The name is derived from the nautical term "the roads", a place less sheltered than a harbour but which ships can easily get to. A 28 hectares development called Wickham's Cay, consisting of two areas that were reclaimed from the sea and a marina, have enabled Road Town to emerge as a haven for yacht chartering and a centre of tourism. This area is the newest part of the city and the hub for the new commercial and administrative buildings of the BVI. The oldest building in Road Town, HM Prison on Main Street, was built in 1774.
The British Virgin Islands enjoy a tropical climate, moderated by trade winds. Temperatures vary little throughout the year. In the capital, Road Town, typical daily maxima are around 32 °C (89.6 °F) in the summer and 29 °C (84.2 °F) in the winter. Typical daily minima are around 24 °C (75.2 °F) in the summer and 21 °C (69.8 °F) in the winter. Rainfall averages about 1,150 mm (45.3 in) per year, higher in the hills and lower on the coast. Rainfall can be quite variable, but the wettest months on average are September to November and the driest months on average are February and March. Hurricanes occasionally hit the islands, with the hurricane season running from June to November.
Road Town is one of the principal centres for bareboating (self-hire yacht chartering) in the Caribbean. Many successful yacht-charter businesses operate from Road Town. Cruise ships can be often seen docked here as well.

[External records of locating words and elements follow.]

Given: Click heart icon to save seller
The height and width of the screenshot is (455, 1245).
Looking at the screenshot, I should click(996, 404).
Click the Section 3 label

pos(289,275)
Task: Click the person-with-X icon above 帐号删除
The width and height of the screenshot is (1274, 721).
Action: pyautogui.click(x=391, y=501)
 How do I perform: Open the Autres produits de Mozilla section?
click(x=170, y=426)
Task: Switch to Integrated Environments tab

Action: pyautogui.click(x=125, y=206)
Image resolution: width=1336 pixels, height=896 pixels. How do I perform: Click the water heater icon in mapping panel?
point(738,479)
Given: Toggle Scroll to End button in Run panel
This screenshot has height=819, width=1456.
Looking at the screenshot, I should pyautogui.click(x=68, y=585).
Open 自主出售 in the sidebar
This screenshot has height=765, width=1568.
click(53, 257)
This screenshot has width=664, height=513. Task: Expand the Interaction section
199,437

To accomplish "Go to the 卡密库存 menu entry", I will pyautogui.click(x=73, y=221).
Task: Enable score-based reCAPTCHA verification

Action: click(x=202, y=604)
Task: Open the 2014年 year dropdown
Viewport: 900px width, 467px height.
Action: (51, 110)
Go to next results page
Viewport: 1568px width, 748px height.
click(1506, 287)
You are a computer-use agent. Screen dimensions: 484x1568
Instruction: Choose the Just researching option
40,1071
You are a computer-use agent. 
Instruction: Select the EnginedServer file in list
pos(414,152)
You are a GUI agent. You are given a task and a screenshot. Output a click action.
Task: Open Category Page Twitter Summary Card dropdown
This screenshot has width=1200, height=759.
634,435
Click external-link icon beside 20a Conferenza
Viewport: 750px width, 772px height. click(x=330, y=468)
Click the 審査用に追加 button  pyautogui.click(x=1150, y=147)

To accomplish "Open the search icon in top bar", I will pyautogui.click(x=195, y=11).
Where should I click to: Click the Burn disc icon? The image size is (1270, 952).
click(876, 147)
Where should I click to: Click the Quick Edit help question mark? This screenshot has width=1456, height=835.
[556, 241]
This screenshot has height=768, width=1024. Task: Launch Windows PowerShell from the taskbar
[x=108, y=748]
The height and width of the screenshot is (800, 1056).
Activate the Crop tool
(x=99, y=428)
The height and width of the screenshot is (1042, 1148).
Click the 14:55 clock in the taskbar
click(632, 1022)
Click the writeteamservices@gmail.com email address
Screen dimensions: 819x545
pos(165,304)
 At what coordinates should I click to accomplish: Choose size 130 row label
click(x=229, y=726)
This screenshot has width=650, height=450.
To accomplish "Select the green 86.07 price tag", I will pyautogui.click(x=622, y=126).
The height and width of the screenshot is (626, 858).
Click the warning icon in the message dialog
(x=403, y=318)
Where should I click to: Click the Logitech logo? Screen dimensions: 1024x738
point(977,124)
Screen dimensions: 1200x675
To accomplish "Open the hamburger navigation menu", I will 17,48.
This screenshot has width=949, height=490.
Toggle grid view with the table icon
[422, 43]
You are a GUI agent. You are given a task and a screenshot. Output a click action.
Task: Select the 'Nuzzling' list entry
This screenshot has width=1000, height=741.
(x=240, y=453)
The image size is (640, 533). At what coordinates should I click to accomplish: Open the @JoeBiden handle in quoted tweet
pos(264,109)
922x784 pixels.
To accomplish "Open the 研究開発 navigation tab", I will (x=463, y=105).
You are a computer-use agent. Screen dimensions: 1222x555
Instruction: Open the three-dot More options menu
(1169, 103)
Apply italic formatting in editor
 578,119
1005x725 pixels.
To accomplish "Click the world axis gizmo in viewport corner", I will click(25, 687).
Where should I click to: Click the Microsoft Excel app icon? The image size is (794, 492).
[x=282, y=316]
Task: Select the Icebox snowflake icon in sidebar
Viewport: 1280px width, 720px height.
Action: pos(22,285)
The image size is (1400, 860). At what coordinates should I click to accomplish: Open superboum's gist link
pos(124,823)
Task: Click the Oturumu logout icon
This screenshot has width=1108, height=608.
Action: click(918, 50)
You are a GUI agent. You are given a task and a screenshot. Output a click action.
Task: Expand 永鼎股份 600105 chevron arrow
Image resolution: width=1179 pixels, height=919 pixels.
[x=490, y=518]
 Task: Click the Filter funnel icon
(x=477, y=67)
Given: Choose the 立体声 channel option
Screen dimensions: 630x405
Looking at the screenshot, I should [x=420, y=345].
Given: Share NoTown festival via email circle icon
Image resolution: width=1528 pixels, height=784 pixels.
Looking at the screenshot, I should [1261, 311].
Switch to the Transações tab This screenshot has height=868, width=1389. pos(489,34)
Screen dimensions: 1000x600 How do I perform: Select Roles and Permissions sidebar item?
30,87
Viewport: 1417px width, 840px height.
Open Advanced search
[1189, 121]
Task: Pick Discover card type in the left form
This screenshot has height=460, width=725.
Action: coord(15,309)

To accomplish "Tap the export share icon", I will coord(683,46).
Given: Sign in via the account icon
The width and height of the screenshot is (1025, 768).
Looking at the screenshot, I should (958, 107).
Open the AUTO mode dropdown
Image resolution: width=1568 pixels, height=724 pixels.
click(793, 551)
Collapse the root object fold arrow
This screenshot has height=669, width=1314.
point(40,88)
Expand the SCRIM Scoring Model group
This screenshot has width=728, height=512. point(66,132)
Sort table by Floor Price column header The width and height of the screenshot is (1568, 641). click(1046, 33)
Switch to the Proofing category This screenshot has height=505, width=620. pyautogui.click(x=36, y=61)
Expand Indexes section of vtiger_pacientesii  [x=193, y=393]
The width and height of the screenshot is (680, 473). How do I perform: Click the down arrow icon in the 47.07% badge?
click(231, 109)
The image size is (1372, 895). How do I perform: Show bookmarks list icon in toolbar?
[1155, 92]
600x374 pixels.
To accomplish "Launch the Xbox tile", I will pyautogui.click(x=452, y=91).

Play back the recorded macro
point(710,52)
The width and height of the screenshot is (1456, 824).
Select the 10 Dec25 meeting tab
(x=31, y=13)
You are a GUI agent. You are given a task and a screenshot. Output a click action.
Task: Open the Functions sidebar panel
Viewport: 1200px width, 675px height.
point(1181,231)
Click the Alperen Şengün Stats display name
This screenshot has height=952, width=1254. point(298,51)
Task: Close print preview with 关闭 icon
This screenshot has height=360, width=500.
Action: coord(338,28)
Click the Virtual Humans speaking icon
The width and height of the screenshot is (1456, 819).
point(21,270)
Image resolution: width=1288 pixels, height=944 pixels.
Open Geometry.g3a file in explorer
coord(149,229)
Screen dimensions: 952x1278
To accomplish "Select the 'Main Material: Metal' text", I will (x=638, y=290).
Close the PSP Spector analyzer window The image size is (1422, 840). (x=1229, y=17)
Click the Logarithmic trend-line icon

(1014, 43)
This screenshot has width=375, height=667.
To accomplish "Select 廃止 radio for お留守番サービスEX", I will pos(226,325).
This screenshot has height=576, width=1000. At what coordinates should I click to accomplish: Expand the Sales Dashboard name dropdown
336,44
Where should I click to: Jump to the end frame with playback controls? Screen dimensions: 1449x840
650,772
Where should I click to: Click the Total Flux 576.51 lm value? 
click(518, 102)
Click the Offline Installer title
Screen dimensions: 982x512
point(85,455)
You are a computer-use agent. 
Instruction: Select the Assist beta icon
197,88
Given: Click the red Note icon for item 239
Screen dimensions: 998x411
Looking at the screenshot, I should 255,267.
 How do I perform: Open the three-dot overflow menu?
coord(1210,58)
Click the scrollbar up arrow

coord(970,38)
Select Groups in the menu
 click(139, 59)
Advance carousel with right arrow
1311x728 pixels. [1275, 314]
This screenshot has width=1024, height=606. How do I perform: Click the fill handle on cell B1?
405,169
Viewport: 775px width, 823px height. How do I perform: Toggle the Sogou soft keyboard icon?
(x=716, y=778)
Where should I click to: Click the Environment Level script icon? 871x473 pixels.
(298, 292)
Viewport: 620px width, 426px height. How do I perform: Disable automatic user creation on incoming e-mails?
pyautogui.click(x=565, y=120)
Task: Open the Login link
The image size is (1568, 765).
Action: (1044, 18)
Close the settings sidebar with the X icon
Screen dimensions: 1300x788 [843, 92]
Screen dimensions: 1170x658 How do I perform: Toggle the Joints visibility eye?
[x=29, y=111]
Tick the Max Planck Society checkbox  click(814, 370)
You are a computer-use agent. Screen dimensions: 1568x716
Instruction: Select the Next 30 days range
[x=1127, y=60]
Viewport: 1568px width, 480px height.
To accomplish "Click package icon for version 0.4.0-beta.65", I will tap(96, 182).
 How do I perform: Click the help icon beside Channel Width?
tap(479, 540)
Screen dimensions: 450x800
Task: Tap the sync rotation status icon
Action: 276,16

The Harbour is a popular jumping-off point for many of the ferries servicing the island. The ferry terminal is located at the north-west end of Road Town. Ferries run during the day every day of the week, but rarely at night: it is important to consult an up-to-date ferry timetable in advance.
Road Town is served by the British Virgin Islands' only major airport, Terrance B. Lettsome International Airport (IATA: EIS, ICAO: TUPJ), at Beef Island, within a short drive of the city. Only short haul flights are available from this airport, long distance flights are served by Cyril E. King Airport in the US Virgin Islands (IATA: STT ICAO: TIST).
"Buses" in Tortola refers to full-sized passenger vans, or large modified open-air pick-up trucks with bench seating and a canvas top: these are known locally as "safaris". Traveling by bus can be less expensive than having a taxi to oneself, and is often an option when travelling from the airport to Road Town, or from town to either end of the island.
On 1 August 1834, the Emancipation Proclamation was read at the Sunday Morning Well.
In 1853, a town-wide fire destroyed nearly every building in Road Town. The fire spread because of angry rioters protested an increase on the cattle tax. Rioters eventually set fire to most of the plantations across the island.
There is some ambiguity as to the precise geographical extent of Road Town. Approaching the town from the west, a sign at the bottom of Slaney Hill greets visitors to Road Town. But traditionalists assert that the town itself only starts from Road Reef and Fort Burt, and that Prospect Reef Hotel (which covers almost all the land in between) is not technically in Road Town.
Approaching Road Town from the east, there is similar ambiguity if Road Town begins at the Port Purcell roundabout below Fort George, or whether it also includes Baughers' Bay.
Fort Burt and Fort George were the historical markers of the western and eastern limits of the town which benefitted from the protection of the Crown.